Soft robotics is applicable to a variety of domains due to the adaptability offered by the soft and compliant materials. To develop future intelligent soft robots, soft sensors that can capture deformation with nearly infinite degree-of-freedom are necessary. Soft sensor networks can address this problem, however, measuring all sensor values throughout the body requires excessive wiring and complex fabrication that may hinder robot performance. We circumvent these challenges by developing a non-invasive measurement technique, which is based on an algorithm that solves the inverse problem of resistor network, and implement this algorithm on a soft resistive, strain sensor network. Our algorithm works by iteratively computing the resistor values based on the applied boundary voltage and current responses, and we analyze the reconstruction error of the algorithm as a function of network size and measurement error. We further develop electronics setup to implement our algorithm on a stretchable resistive strain sensor network made of soft conductive silicone, and show the response of the measured network to different deformation modes.

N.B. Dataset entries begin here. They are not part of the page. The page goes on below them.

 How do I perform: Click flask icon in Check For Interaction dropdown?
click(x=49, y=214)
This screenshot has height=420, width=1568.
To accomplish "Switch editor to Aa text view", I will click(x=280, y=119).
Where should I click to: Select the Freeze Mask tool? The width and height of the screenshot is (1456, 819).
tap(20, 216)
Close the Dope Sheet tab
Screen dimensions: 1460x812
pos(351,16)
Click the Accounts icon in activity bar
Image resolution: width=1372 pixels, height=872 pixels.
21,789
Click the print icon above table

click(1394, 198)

Our work opens a new path to address the challenge of measuring many sensor values in soft sensors, and could be applied to soft robotic sensor systems.

翻译：软体机器人因其柔软、顺应性材料的适应性而适用于多个领域。为开发未来的智能软体机器人，需要能够捕捉近乎无限自由度的变形的软体传感器。软体传感器网络可以解决这一问题，但测量全身所有传感器数值需要过多布线和复杂制造，可能影响机器人性能。我们通过开发一种非侵入式测量技术来规避这些挑战，该技术基于求解电阻网络逆问题的算法，并将其实现于电阻应变型软体传感器网络。该算法通过基于施加的边界电压和电流响应迭代计算电阻值，并分析了算法重构误差随网络规模和测量误差的变化规律。我们进一步开发了电子电路系统，将算法应用于由柔性导电硅胶制成的可拉伸电阻应变传感器网络，并展示了网络对不同变形模式的响应。本工作为解决软体传感器中众多传感器数值测量的难题开辟了新途径，并有望应用于软体机器人传感系统。